Cultura
Cozinha do bairro
Nada como poder contar com um bom açougue, um lugar para comprar boa verdura e frutas frescas


Há meses comecei a trabalhar em outro local: em casa. Benefícios imediatos: duas horas, no mínimo, a mais no meu dia produtivo.
Em dias de tráfego ridículo, que tem sido a regra na cidade de São Paulo, esse ganho pula para três horas e pedrada. Faço minhas refeições por aqui mesmo. E isso traduzido em números é coisa que chega pertinho dos mil reais por mês. Uns 50 mangos por dia pra comer de forma perigosa x 5 x 4. E tinha mês que a conta subia muito. E tinha mês que minha azia aumentava muito. E tinha mês que eu ficava profundamente indignado e levava para a firma papinha de bebê, atum ou sardinha em lata, arroz integral, e comia na frente do computador, entristecido, sem prestar atenção em nenhum sabor.
Agora são bifes, picadinhos, assados, verduras, feijões, bons peixinhos, saladas fartas e boas frutas. E a conta tem sido infinitamente menor.

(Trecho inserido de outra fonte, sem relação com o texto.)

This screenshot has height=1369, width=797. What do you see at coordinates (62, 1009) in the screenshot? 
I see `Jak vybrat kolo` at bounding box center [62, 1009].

Outro aspecto de enorme sabor é poder ir comprar alguns itens que poderão se transformar no almoço ou mesmo no jantar. Eu moro em Higienópolis, que é um bairro excepcional, claro que em dias de jogo do Corinthians ele vira um lixo. Um bairro que tem bom local para comprar uma verdura, um bom açougue e por aí vamos.
E como é bom poder fazer uma pausa no dia, sair para esticar a perna, alongar o cérebro e encontrar um maracujá de fotografia na frutaria. Além dele, um cacho de bananas-maçã pronto para ser comido. Sobre bananas, minha vó e sua irmã e, por conseguinte, minha mãe, usavam um substantivo para adjetivá-las. Estando a banana muito boa, diziam: está um pudim.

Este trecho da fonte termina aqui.